___ Source data ___
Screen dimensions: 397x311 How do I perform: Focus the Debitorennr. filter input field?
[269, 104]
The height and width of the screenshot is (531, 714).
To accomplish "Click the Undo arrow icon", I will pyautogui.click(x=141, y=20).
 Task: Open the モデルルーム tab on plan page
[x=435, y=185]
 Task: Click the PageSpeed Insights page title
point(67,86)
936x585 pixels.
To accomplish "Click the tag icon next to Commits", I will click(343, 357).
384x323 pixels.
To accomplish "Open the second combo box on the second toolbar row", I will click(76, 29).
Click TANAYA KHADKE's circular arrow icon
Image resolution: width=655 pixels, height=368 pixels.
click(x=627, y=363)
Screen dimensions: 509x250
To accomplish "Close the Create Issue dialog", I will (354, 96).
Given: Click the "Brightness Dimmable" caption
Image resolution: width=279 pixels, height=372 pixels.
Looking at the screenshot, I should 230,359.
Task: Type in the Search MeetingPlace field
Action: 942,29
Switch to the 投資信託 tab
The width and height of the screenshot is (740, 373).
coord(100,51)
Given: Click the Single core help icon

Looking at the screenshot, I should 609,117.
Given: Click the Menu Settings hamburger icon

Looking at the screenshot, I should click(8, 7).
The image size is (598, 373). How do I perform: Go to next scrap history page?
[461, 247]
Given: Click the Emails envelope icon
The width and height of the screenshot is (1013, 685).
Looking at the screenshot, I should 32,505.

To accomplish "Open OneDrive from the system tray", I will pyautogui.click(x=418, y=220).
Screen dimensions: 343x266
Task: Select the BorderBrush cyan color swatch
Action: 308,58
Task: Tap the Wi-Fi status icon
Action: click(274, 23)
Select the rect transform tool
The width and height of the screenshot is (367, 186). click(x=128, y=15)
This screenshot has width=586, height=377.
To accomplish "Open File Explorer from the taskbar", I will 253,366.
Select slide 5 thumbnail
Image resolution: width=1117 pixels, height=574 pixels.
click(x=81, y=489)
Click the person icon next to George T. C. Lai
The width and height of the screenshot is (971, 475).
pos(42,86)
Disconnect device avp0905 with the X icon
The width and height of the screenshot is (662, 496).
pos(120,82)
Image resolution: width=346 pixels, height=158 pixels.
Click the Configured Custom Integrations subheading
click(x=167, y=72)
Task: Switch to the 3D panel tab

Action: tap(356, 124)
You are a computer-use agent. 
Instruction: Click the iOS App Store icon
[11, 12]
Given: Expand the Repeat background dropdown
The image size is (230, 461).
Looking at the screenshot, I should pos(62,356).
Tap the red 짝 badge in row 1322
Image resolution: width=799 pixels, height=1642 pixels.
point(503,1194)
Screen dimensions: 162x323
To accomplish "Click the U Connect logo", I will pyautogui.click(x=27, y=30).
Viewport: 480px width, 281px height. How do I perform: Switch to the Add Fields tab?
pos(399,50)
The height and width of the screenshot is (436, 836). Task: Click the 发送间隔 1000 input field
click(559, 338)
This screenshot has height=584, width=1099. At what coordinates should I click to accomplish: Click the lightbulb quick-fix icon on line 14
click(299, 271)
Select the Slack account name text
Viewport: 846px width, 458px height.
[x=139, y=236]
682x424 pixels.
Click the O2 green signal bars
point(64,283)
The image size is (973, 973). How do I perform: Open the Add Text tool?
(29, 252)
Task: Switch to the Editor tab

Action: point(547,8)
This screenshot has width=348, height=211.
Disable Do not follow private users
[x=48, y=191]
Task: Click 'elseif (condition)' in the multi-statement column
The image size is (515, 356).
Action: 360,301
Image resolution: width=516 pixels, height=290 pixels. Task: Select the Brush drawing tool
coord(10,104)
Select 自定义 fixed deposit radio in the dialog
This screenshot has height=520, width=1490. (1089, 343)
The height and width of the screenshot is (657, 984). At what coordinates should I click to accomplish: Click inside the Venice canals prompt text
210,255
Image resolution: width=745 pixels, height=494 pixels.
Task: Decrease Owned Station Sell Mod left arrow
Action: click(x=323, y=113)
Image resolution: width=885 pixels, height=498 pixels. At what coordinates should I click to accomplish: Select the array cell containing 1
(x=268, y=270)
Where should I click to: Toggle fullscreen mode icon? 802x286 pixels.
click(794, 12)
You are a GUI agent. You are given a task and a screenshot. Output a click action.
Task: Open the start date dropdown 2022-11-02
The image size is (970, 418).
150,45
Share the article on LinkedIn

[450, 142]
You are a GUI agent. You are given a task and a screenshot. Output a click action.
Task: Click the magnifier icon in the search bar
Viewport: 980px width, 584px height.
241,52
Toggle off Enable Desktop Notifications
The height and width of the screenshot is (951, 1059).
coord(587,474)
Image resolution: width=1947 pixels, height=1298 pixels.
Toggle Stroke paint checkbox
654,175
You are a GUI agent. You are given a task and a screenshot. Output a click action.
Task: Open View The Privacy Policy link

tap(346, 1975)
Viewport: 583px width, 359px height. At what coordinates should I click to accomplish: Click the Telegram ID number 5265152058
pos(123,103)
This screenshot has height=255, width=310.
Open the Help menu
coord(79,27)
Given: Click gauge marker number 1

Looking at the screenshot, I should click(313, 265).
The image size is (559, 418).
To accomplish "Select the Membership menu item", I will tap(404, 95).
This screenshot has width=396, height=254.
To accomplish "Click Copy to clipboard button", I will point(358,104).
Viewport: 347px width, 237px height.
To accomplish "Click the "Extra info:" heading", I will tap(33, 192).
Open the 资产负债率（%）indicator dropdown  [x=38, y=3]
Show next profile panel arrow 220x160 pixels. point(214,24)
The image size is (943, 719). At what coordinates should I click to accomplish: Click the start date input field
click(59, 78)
___
→ **Exercise requirements**
Every line from the one containing "Image resolution: width=885" through the last line of the entries above must be output exactly. Leave the rest out.

→ **Exercise solution**
Image resolution: width=885 pixels, height=498 pixels. At what coordinates should I click to accomplish: Select the array cell containing 1
(x=268, y=270)
Where should I click to: Toggle fullscreen mode icon? 802x286 pixels.
click(794, 12)
You are a GUI agent. You are given a task and a screenshot. Output a click action.
Task: Open the start date dropdown 2022-11-02
The image size is (970, 418).
150,45
Share the article on LinkedIn

[450, 142]
You are a GUI agent. You are given a task and a screenshot. Output a click action.
Task: Click the magnifier icon in the search bar
Viewport: 980px width, 584px height.
241,52
Toggle off Enable Desktop Notifications
The height and width of the screenshot is (951, 1059).
coord(587,474)
Image resolution: width=1947 pixels, height=1298 pixels.
Toggle Stroke paint checkbox
654,175
You are a GUI agent. You are given a task and a screenshot. Output a click action.
Task: Open View The Privacy Policy link

tap(346, 1975)
Viewport: 583px width, 359px height. At what coordinates should I click to accomplish: Click the Telegram ID number 5265152058
pos(123,103)
This screenshot has height=255, width=310.
Open the Help menu
coord(79,27)
Given: Click gauge marker number 1

Looking at the screenshot, I should click(313, 265).
The image size is (559, 418).
To accomplish "Select the Membership menu item", I will tap(404, 95).
This screenshot has width=396, height=254.
To accomplish "Click Copy to clipboard button", I will point(358,104).
Viewport: 347px width, 237px height.
To accomplish "Click the "Extra info:" heading", I will tap(33, 192).
Open the 资产负债率（%）indicator dropdown  [x=38, y=3]
Show next profile panel arrow 220x160 pixels. point(214,24)
The image size is (943, 719). At what coordinates should I click to accomplish: Click the start date input field
click(59, 78)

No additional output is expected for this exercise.